Liberals tend to agree with the many rabbis (including Maimonides) who understood the sacrificial system as merely a stop gap measure to wean the Israelites from idolatry (learned in Egypt) and of the need for physical forms of worship. "It is impossible to go suddenly from one extreme to the other; the nature of people will not allow them suddenly to discontinue everything to which they have been accustomed." (As a physician, Maimonides understood that it is difficult to go 'cold turkey.' One has to make gradual changes.) Abravanel even suggests that sacrifices were only instituted as a response to the Israelites' sin of the Golden Calf. Ramban (Nachmanides) strongly disagrees with such attempts that render the korbanot (sacrifices) the realm of a temporary exigency born out of a regrettable situation. The implication that korbanot do not belong to the realm of the ideal is rejected by those who still pray for the restoration of the Temple and the sacrificial service.

Certainly the prophets can be cited (and were used by the early Reformers, in fact) to argue that YHVH doesn't want sacrifices altogether (I Sam. 15:22; Hosea 6:6, Amos 5:21, Isaiah 1:11, Jer. 7:20 and others). However, none of these texts was chosen by the Rabbis for the Haftara. In fact, Isaiah reports YHVH's complaint that the Israelites have not brought sacrifices or offered incense. Instead, they fashioned idols out of metal and wood in vain. Do they not see the folly of their actions? They take some wood to build a fire to warm themselves and to bake bread, while simultaneously making an idol out of the same wood, and worshipping it.
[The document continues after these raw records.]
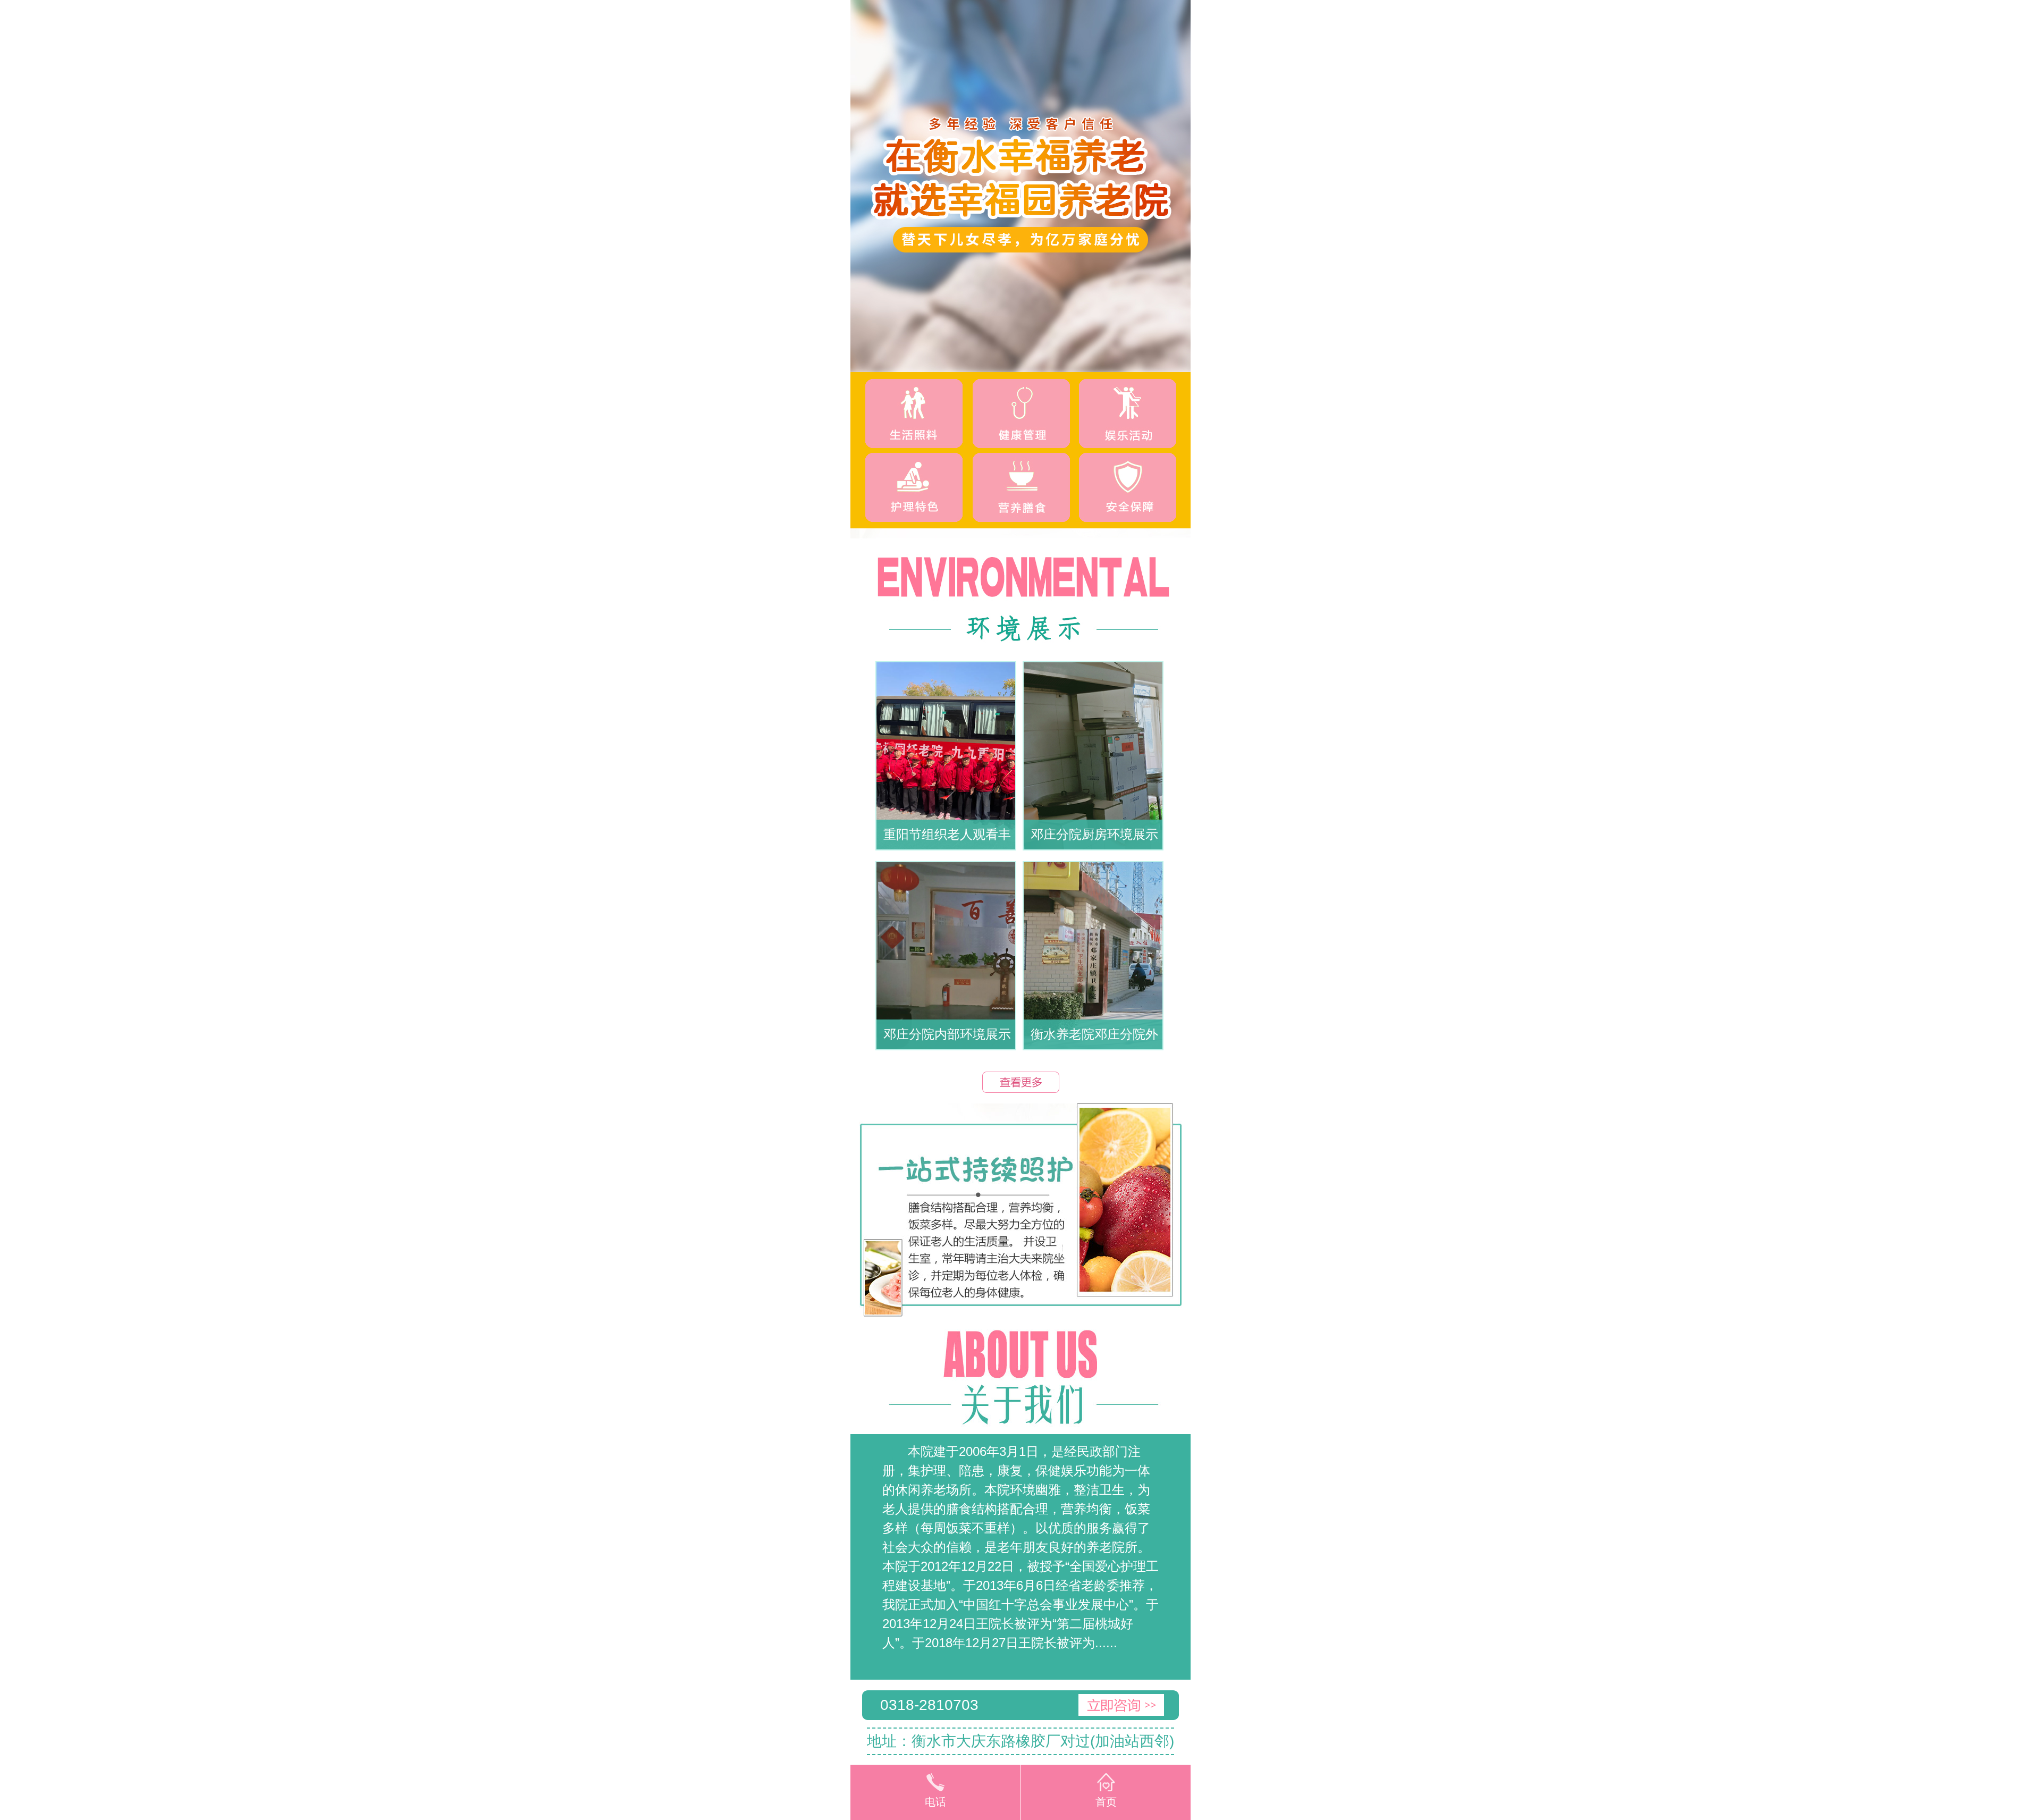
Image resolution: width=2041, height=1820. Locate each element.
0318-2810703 (929, 1705)
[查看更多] (1020, 1082)
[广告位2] (1020, 1210)
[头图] (1020, 186)
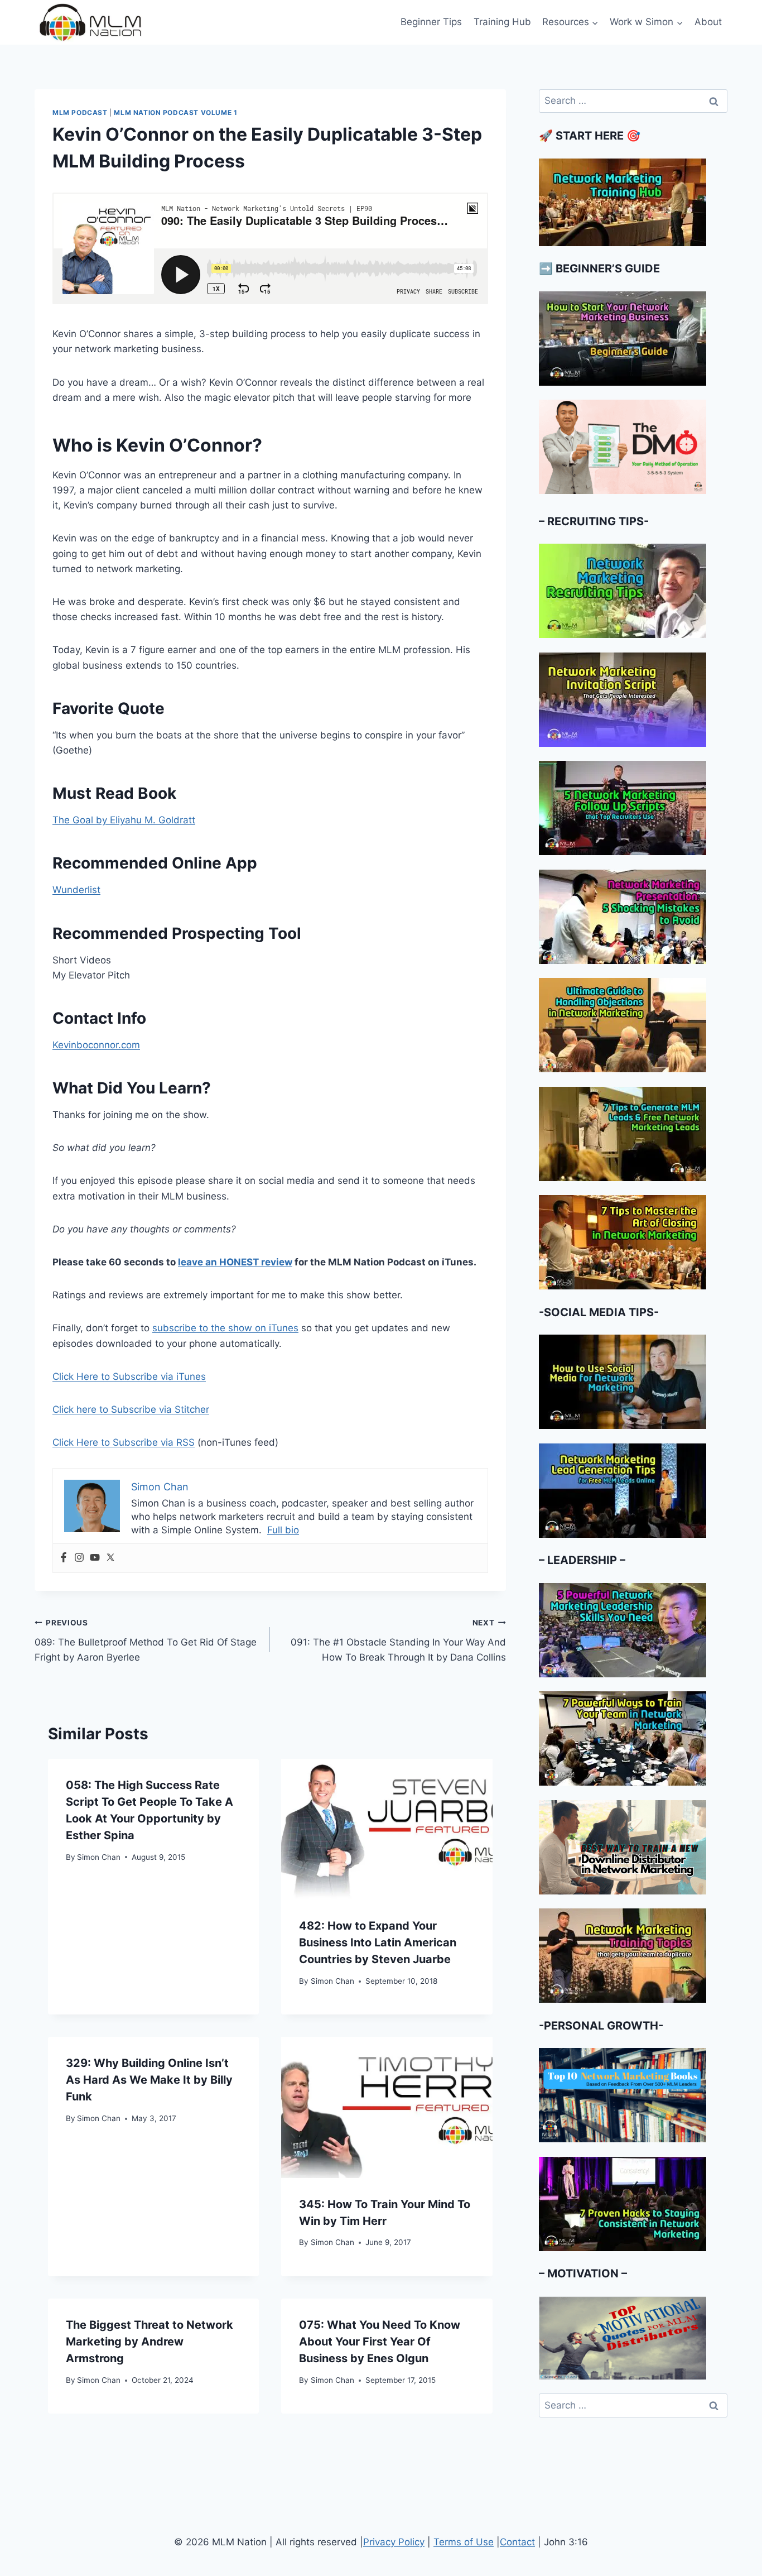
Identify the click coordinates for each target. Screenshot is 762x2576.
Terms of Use (463, 2542)
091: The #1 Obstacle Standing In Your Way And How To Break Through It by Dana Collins (398, 1640)
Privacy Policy (394, 2542)
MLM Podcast (80, 112)
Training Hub (502, 21)
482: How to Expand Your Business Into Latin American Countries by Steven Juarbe (377, 1942)
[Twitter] (110, 1558)
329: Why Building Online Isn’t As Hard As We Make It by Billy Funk (149, 2079)
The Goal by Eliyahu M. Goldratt (123, 820)
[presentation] (386, 1829)
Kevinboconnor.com (96, 1044)
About (708, 21)
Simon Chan (98, 1857)
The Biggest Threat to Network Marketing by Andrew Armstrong (149, 2341)
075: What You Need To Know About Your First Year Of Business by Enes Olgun (379, 2341)
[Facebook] (64, 1558)
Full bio (283, 1530)
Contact (517, 2542)
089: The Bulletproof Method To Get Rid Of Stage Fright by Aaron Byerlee (146, 1640)
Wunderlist (76, 889)
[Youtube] (95, 1558)
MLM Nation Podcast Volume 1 (175, 112)
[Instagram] (79, 1558)
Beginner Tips (431, 21)
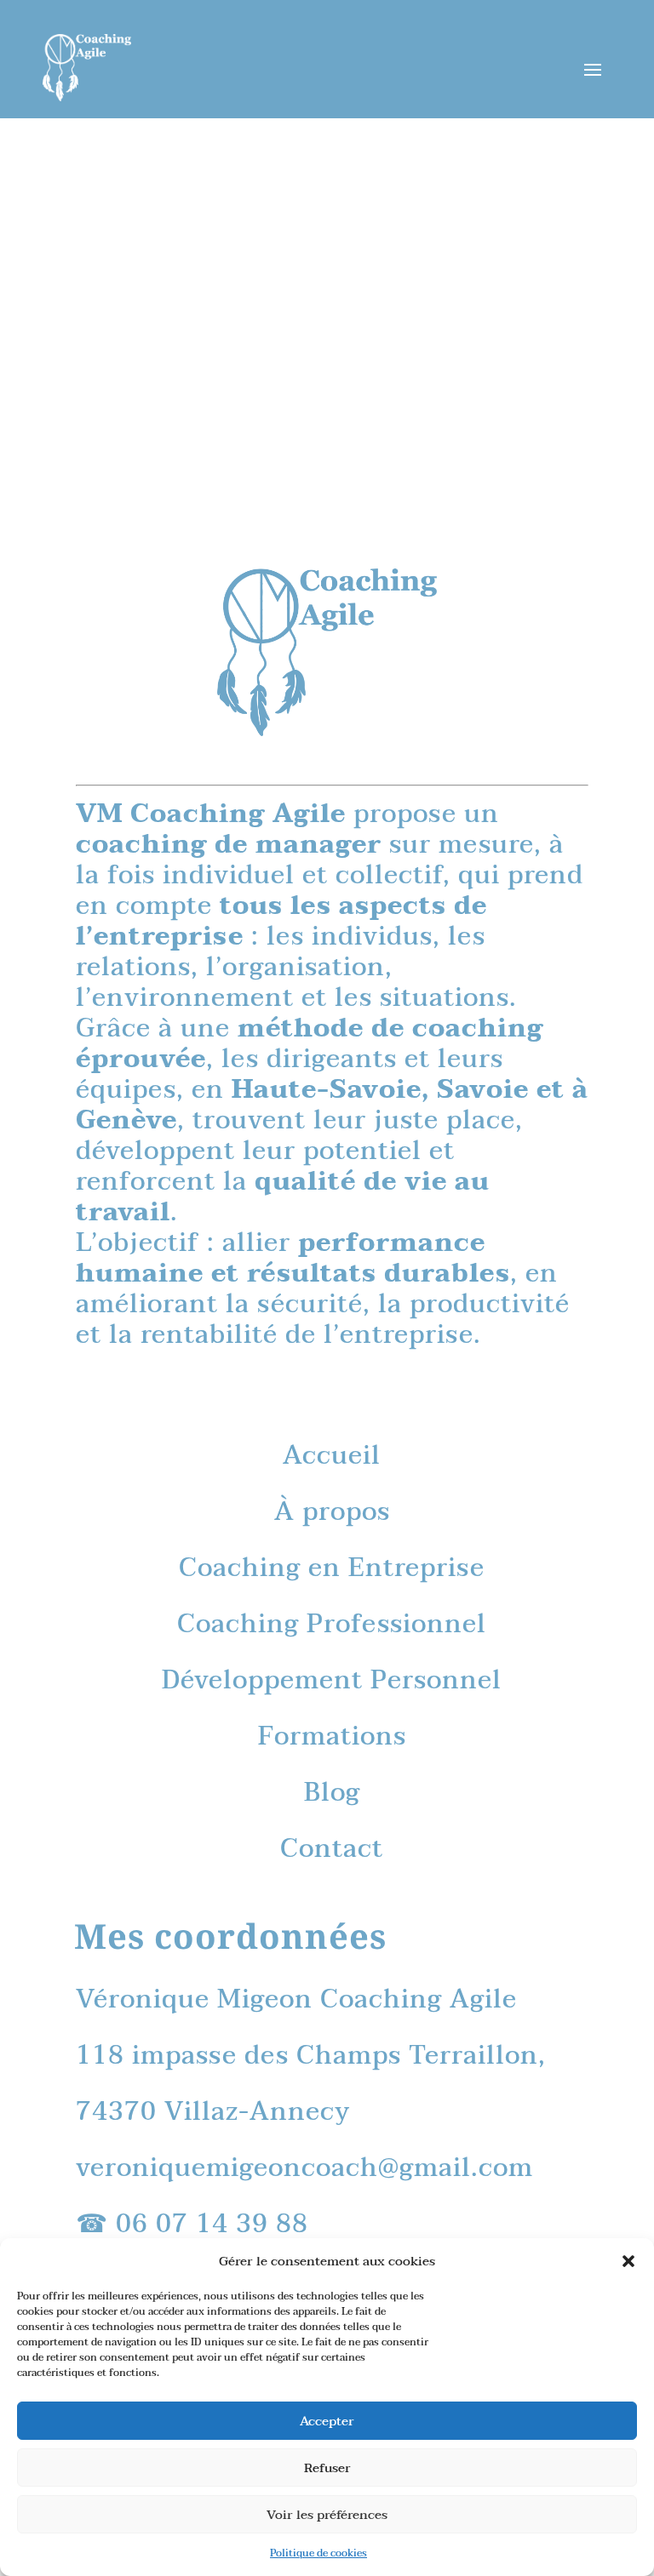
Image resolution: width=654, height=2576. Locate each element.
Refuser (327, 2468)
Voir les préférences (327, 2515)
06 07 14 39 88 (212, 2224)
Even with all our technology and sophistication, it seems that we still require tangible symbols and concrete rituals. People want their relationship with YHVH to have a physical component; something that they can see and touch. Hence there has been a return to traditional prayer garments (tallit and kippah) that originally were either too abstract and too intellectual. But today's worship remains relatively reserved and detached compared to what the Temple sacrificial service must have felt like. Like Isaiah's listeners, we too no longer have access to the Temple's service, and must bring the offerings of our hearts. If YHVH doesn't need our sacrifices, our Torah portion regarding sacrifices is about what we really want, while the haftara from Isaiah details what YHVH truly wants: our sincere return to YHVH's service. But can we infuse our worship today with the passion and drama that our ancestors felt bringing their bleating (and bleeding) animals to the golden altar?